● TASK REQUIREMENTS: Set down each entry exactly as it stands, without altering a single character.

● SUPPLIED DATA:
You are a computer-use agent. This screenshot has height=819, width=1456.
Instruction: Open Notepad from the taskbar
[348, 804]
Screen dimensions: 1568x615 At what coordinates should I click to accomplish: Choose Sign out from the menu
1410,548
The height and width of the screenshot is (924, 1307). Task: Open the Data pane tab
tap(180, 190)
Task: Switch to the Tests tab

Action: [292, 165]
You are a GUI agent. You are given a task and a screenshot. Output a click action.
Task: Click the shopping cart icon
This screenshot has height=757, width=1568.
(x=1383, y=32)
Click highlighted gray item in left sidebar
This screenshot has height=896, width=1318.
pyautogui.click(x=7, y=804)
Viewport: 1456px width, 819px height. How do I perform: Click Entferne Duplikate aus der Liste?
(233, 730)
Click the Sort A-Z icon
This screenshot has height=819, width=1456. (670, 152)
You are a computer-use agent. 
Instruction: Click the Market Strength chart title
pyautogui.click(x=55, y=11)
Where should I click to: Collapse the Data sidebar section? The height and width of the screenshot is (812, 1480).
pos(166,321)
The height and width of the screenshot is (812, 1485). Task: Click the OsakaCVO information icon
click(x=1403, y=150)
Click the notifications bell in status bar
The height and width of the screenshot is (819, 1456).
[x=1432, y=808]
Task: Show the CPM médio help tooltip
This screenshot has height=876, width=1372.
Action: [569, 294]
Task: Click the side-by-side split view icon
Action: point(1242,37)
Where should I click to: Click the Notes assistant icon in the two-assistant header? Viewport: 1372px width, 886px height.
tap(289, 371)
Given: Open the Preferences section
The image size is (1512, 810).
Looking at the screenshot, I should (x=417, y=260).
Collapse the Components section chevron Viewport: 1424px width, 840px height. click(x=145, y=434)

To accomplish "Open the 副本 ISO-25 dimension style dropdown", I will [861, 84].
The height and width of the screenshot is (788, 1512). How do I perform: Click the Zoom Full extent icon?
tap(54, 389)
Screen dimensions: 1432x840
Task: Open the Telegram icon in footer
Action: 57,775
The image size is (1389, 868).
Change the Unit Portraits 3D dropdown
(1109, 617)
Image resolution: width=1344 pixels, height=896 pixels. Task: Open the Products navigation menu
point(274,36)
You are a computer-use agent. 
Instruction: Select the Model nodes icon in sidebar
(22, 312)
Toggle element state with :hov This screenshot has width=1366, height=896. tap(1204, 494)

● SOLUTION:
You are a computer-use agent. This screenshot has height=819, width=1456.
Instruction: Open Notepad from the taskbar
[348, 804]
Screen dimensions: 1568x615 At what coordinates should I click to accomplish: Choose Sign out from the menu
1410,548
The height and width of the screenshot is (924, 1307). Task: Open the Data pane tab
tap(180, 190)
Task: Switch to the Tests tab

Action: [292, 165]
You are a GUI agent. You are given a task and a screenshot. Output a click action.
Task: Click the shopping cart icon
This screenshot has height=757, width=1568.
(x=1383, y=32)
Click highlighted gray item in left sidebar
This screenshot has height=896, width=1318.
pyautogui.click(x=7, y=804)
Viewport: 1456px width, 819px height. How do I perform: Click Entferne Duplikate aus der Liste?
(233, 730)
Click the Sort A-Z icon
This screenshot has height=819, width=1456. (670, 152)
You are a computer-use agent. 
Instruction: Click the Market Strength chart title
pyautogui.click(x=55, y=11)
Where should I click to: Collapse the Data sidebar section? The height and width of the screenshot is (812, 1480).
pos(166,321)
The height and width of the screenshot is (812, 1485). Task: Click the OsakaCVO information icon
click(x=1403, y=150)
Click the notifications bell in status bar
The height and width of the screenshot is (819, 1456).
[x=1432, y=808]
Task: Show the CPM médio help tooltip
This screenshot has height=876, width=1372.
Action: [569, 294]
Task: Click the side-by-side split view icon
Action: point(1242,37)
Where should I click to: Click the Notes assistant icon in the two-assistant header? Viewport: 1372px width, 886px height.
tap(289, 371)
Given: Open the Preferences section
The image size is (1512, 810).
Looking at the screenshot, I should (x=417, y=260).
Collapse the Components section chevron Viewport: 1424px width, 840px height. click(x=145, y=434)

To accomplish "Open the 副本 ISO-25 dimension style dropdown", I will [861, 84].
The height and width of the screenshot is (788, 1512). How do I perform: Click the Zoom Full extent icon?
tap(54, 389)
Screen dimensions: 1432x840
Task: Open the Telegram icon in footer
Action: 57,775
The image size is (1389, 868).
Change the Unit Portraits 3D dropdown
(1109, 617)
Image resolution: width=1344 pixels, height=896 pixels. Task: Open the Products navigation menu
point(274,36)
You are a computer-use agent. 
Instruction: Select the Model nodes icon in sidebar
(22, 312)
Toggle element state with :hov This screenshot has width=1366, height=896. tap(1204, 494)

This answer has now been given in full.